2.3 Availability If a system is to be highly available then its components must be designed to contribute to this goal. In this section we discuss how the database server software can be designed to continue to operate when key components of a parallel platform fail. A large parallel database server is likely to have many disks, and so disk failure will be a relatively common occurrence. In order to avoid a break of service for recovery when a disk fails it is necessary to duplicate data on more than one disk. Plexing and RAID schemes can be used for this. In Goldrush, data is partitioned over a set of disk volumes, each of which is duplexed. The two plexes are always chosen to be remote from each other, i.e. held on disks not connected to the same node, so that even if a node fails then at least one plex is still accessible. If a node fails then the database server running on that node will be lost, but this need not prevent other nodes from continuing to provide a service, all be it with reduced aggregate performance. Any lock management data held in memory on the failed node becomes inaccessible and so, as this may be required by transactions running on other nodes, the lock manager design must ensure that the information is still available from another node. This can be achieved by plexing this information across the memories of two nodes. Failure of an external network link may cause the parallel server to loose contact with an external client. In the Goldrush system, the parallel server holds information on alternative routes to clients and monitors the external network connections so that if there is a failure then an alternative route can be automatically chosen.

9

3 Parallel ODBMS Requirements
In this section we describe and justify the requirements which we believe a parallel ODBMS server should meet. A major source of requirements is derived from our experience with the design and usage of the ICL Goldrush MegaServer [1, 5, 6] which embodies a number of the functions and attributes that will also be required in a parallel ODBMS. However, it is also the case that there are interesting differences between the requirements for a parallel RDBMS, such as Goldrush, and a parallel ODBMS. In particular, we envisage a parallel ODBMS as a key component for building high performance distributed applications as it has attributes not found in alternative options including: performance, availability, rich interfaces for accessing information (including querying), and transactional capability to preserve database integrity. However, if a parallel ODBMS is to fulfill its potential in this area then we believe that there are a set of requirements which it must meet, and these are discussed in this section. The rest of this section is structured as follows. We first describe the overall system requirements, before examining the non-functional requirements of performance and availability.

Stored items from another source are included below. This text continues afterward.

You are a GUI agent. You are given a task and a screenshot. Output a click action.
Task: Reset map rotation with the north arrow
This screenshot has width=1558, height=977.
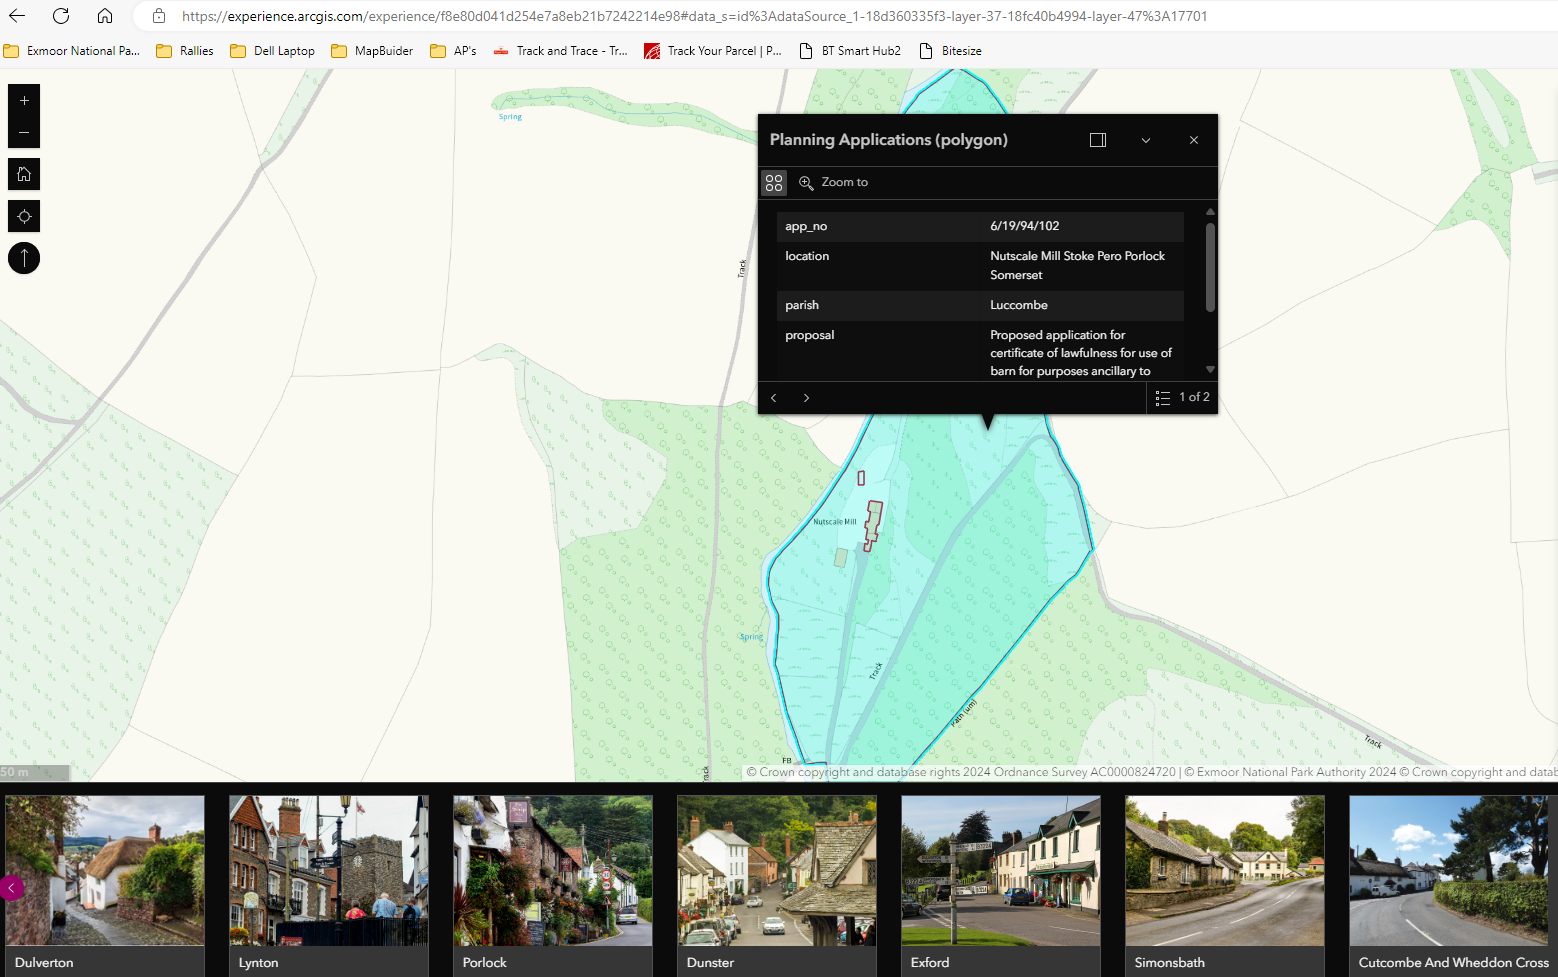coord(23,258)
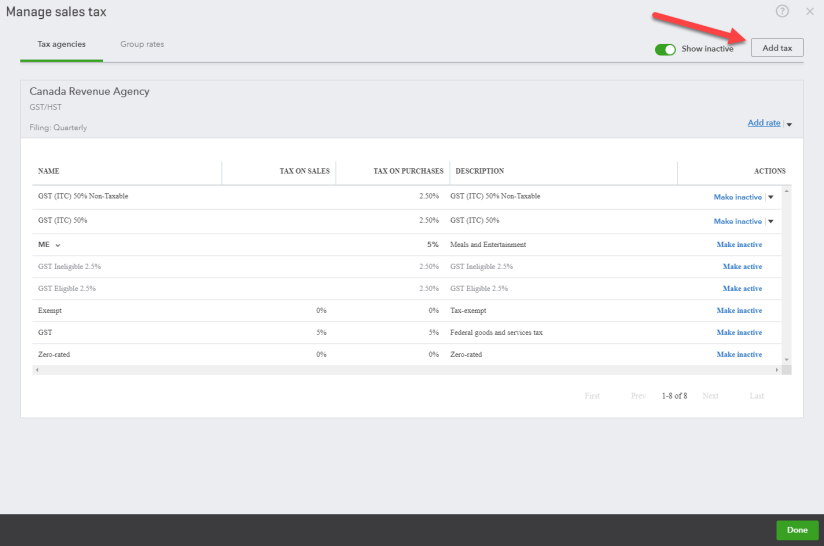The height and width of the screenshot is (546, 824).
Task: Open the help question mark icon
Action: click(x=782, y=11)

3.1 Systems Architecture Our main requirement is for a server which provides high performance to ODMG compatible database clients by exploiting both inter-query and intra-query parallelism. This requires a system architecture similar to that described for RDBMS in Section 2. Client applications may generate OQL queries which are sent for execution to the parallel server (via the Communications Nodes). To support intra-query parallelism the server must be capable of executing these queries in parallel across a set of nodes. The server must also support inter-query parallelism by simultaneously executing a set of OQL queries sent by a set of clients. Clients may also map database objects into program objects in order to (locally) access their properties and call methods on them. Therefore, the server must also satisfy requests from clients for copies of objects in the database. The roles of the parallel system, serving clients, are summarised by Figure 2.

10

Database Client Application querying the database

.......
OQL Results

Database Client Application accessing database objects

CORBA Client Application requesting the execution of a method on an object

.......

OQL Queries

Object Requests

ORB Objects Results Method execution requests

Communications Nodes Parallel Server

Fig. 2. Clients of the Parallel ODBMS Server

The architecture does not preclude certain clients from choosing to execute OQL queries locally, rather than on the parallel server. This would require the client to have local OQL execution capability, but the client would still need to access the objects required during query execution from the server. Reasons for doing this might be to exploit a particularly high performance client, or to remove load from the server so that it can spend more of its computational resources on other, higher priority queries. Where the ODBMS is to act as a component in a distributed system, we require that it can be accessed through standard CORBA interfaces [14]. The ODMG standard proposes that a special component - an Object Database Adapter (ODA) - is used to connect the ODBMS to a CORBA Object Request Broker (ORB) [3]. This allows the ODBMS to register a set of objects as being available for external access via the ORB. CORBA clients can then generate requests for the execution of methods on these objects. The parallel ODBMS services these requests, returning the results to the clients. In order to support high throughput, the design of the parallel ODBMS must ensure that the stream of requests through the ODA is executed in parallel.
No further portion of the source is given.